I make namul with all kinds of vegetables, including the most commonly used one, bean sprouts. But at this time of year I like to make it with brightly colored spring greens. The toasty sesame oil dressing is a perfect foil to the bitterness of many of these greens. Here I've used three kinds of greens that are easily available to me, but do use whatever you have around where you live. I've used the dark green, mildly bitter leaves of a puntarelle or catalogna (which I used to think was cima de rapa), spinach leaves, and lamb's lettuce (also known as mâche - see more about ithere). If I were in Japan at this time of year I'd use spinach, nanohana, and maybe some komatsuna. I've listed some green vegetables that would work below.
Recipe: Spring greens namul (namuru)
- 2 cups or so of cooked or blanched greens (the uncooked amount depends on what kind of greens you're using, but in my case I had a small head of puntarelle, about 200 g / 7 oz of spinach, and a big handful of lamb's lettuce)
- 1 1/2 Tbs. dark sesame oil
- 1/2 tsp. sea salt, or to taste
- 1 large garlic clove (see 'etiquette' notes!)
- 1 Tbs. toasted sesame seeds
- Optional: pinch of sugar
- Optional: chili oil (ra-yu)
You can use one kind of green leafy vegetable or several. Wash the leaves well to get rid of any grit and so on. If the leaves have stalky parts, cut them off and slice thinly (as I did here with the puntarelle leaves). Cut the leaves up if necessary.
Bring a pot of water to boil. Put in the leafy parts that take the longest to cook first - in my case I put the puntarelle stems in first. Boil for about 2-3 minutes, then put in the rest. Boil for about 2 minutes or just until the leaves are limp, but not turning into mush! (For tender baby spinach leaves for instance you only need to boil them about 30 seconds.)
Drain well Return to the pot and add cold water, to refresh and cool them. Drain again and squeeze out the moisture well.
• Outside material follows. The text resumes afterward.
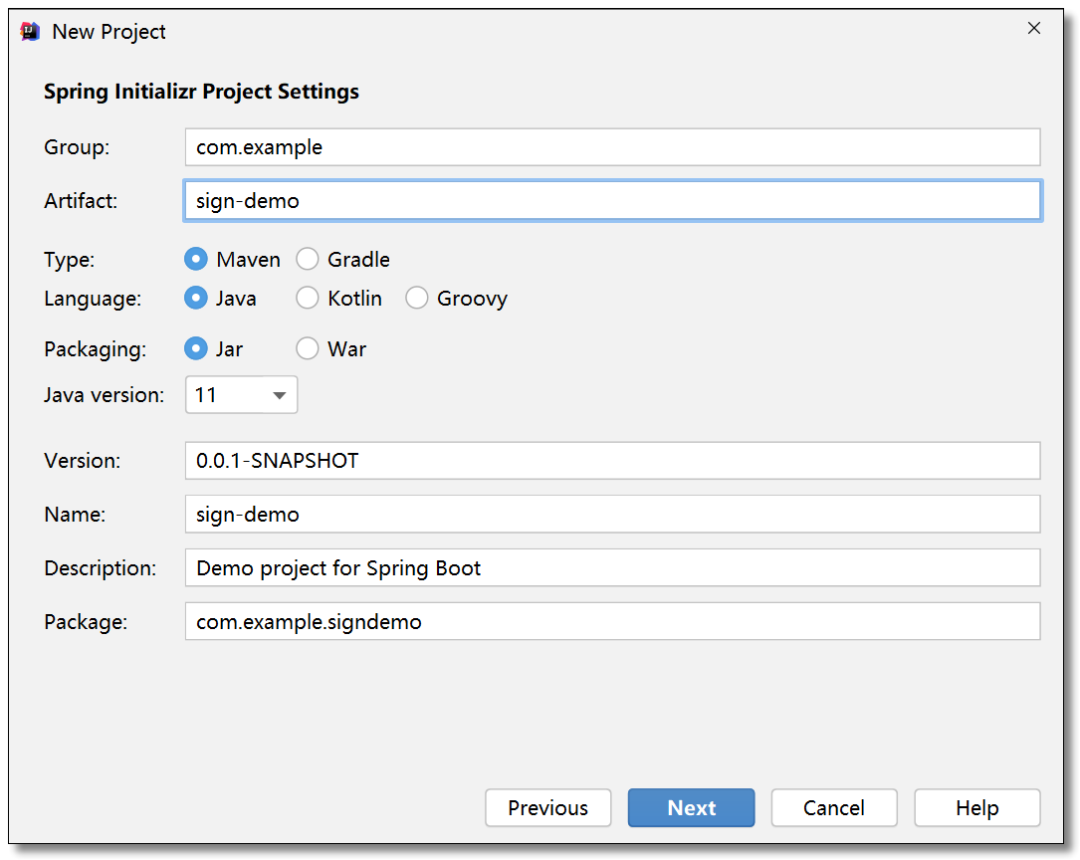Click the Version field
This screenshot has width=1080, height=860.
(x=612, y=461)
Grate the garlic clove on a fine grater, or smash it to a pulp with a knife, or pass it through a garlic press. Mix with the salt and oil. Mix into the well drained and squeezed out greens very well - your hands are the best tools for this. Mix in the sesame seeds. Taste, and adjust the seasoning: if it's not salty enough, add a little salt; if the greens are bit too bitter for you, add a little bit of sugar. If you want it spicy, add a few drops of chili oil.
You can make this ahead and store it in the refrigerator for up to a couple of days, though no longer - think of it as a salad.
The etiquette question, or OMG it has raw garlic in it
Raw garlic can make you a little pungent, so you can leave it out if you have an important meeting later on, or a hot date, or picky office/classroom mates. It'll still taste good, though of course it's better with the garlic. Mixing the grated or mashed garlic with salt does lessen the impact slightly.
Some greens you could use
- Swiss chard
- Arugula (rucola/rocket)
- Pak choy/bok choy
- Puntarella (catalogna)
- Lamb's lettuce
- Dandelion greens (young tender ones)
- Sprouted broccoli or broccoli rape
- Dark green lettuce
- Malabar spinach
- Pea shoots
You can use the namul dressing for many other vegetables too. Just blanch or boil them enough so they are crisp-tender and not mushy. I'll post some other namuls as I make them.